The four other transaction agreements have a total combined base value of $24.72 million, according to an Army news release.
RCVs are a key component of the Army’s next-generation combat vehicle portfolio as the service moves to acquire new unmanned systems and develops plans for what it calls “human-machine integrated formations.”
“The RCV-Light will deliver increased situational awareness, lethality, and tactical options for Army formations in support of multi-domain operations. Its operators will remotely control RCVs or task them to operate semi-autonomously. Variants will serve as “scouts” or “escorts for manned fighting vehicles,” per the release.
The service has been experimenting with existing robotic platforms, surrogate systems and control vehicles as part of a campaign of learning, including for Project Convergence.
“Human-machine integrated teams are the future of successful ground combat in the land domain,” Brig. Gen. Geoffrey Norman, director of the next-generation combat vehicles cross-functional team, said in a statement. “Bringing RCVs into our formations will give our Soldiers new capabilities to fight and win with the changing character of war.”
Under the new agreements, the four vendors will each build and deliver two Robotic Combat Vehicle-Light (RCV-L) prototypes by August 2024 for platform mobility testing and soldier experimentation.
“They will concurrently mature and deliver integrated system designs towards Army requirements for a lightweight, modular, and upgradeable robotic combat vehicle,” according to the release.
The service plans to down-select to a single vendor for the next prototyping phase in fiscal 2025. The winner of that competition will be tasked with completing system designs and building and delivering up to nine “full-system” prototypes in the following fiscal year.
A follow-on production decision is anticipated in fiscal 2027, and first unit fielding is slated for fiscal 2028.
The Army’s RCV efforts aren’t just about unmanned hardware. Software will also be critical, officials have noted.
Applied Intuition, Kodiak Robotics, Neya Systems, Robotic Research Autonomous Industries and Scale AI have been awarded contracts by the Defense Innovation Unit (DIU) for autonomy software development related to robotic combat vehicles.

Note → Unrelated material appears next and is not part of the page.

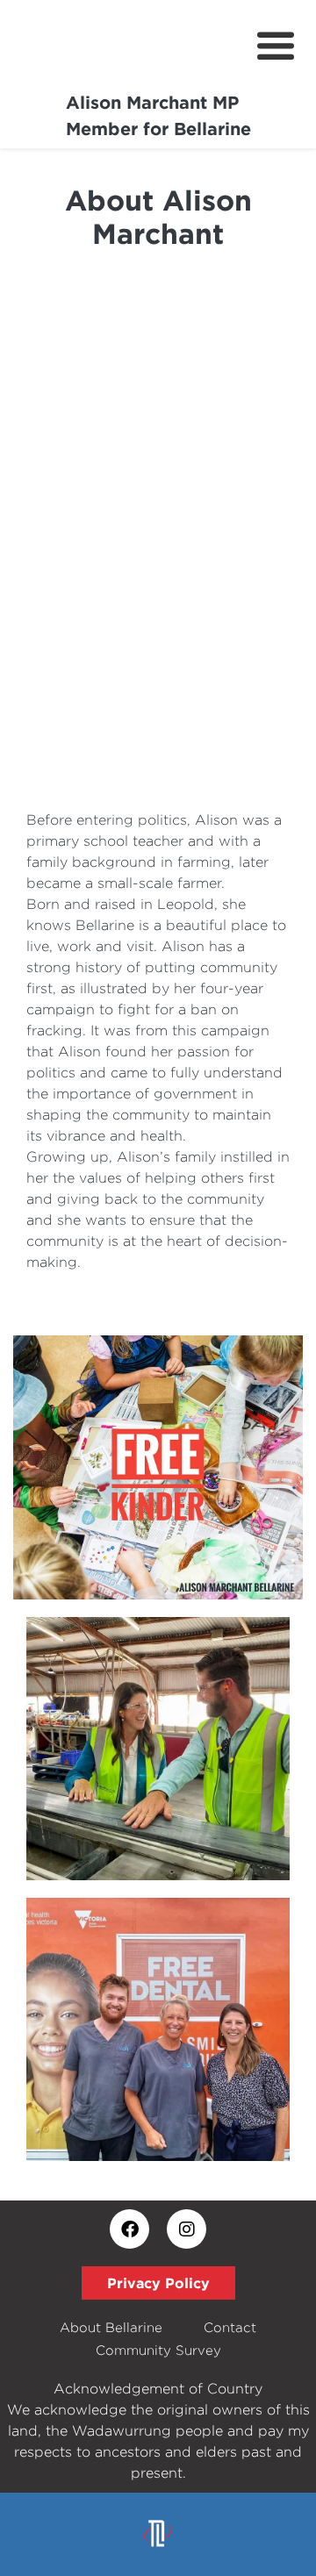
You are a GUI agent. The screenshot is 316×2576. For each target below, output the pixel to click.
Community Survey (158, 2350)
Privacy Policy (158, 2283)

DIU, headquartered in Silicon Valley with outposts in other technology hubs around the country, aims to help bring promising commercial tech into the Defense Department. It is partnering with the Army on the Ground Vehicle Autonomous Pathways project.
“Substantial technical breakthroughs in robotics and self-driving vehicles are enabling the use of autonomous systems to support high-risk missions and reduce risk for combat troops in military operations,” DIU said in a release in May.
The pathways project “will prototype software for the navigation of uncrewed vehicles by fusing data from multiple sensors and allow for teleoperations of unmanned ground vehicles (UGV). The project will also provide a technical pipeline to continue rapid development and deployment of autonomous features as they become commercially available,” it added.
Maj. Gen. Glenn Dean, program executive office for ground combat systems, has highlighted the Army’s interest in software to support RCVs.
“We have a software program running in parallel that will take the outputs of the subsequent experimentation to drive our investment in autonomy behaviors and continue to evolve that base platform that we get to, with the goal of getting an initial robotic capability in the hands of troops on a permanent basis as rapidly as we can,” he told reporters at the annual AUSA conference last year.
Networks are also expected to be critical for future operations RCVs. That element has been part of the Army’s campaign of learning.
“We continue to learn about the network requirements — what systems require uninterrupted high bandwidth communications and which aspects of robotic combat vehicles may not have as significant network demand, so we can really optimize our network design in support of robotic combat vehicles,” Norman told reporters last year at the AUSA conference.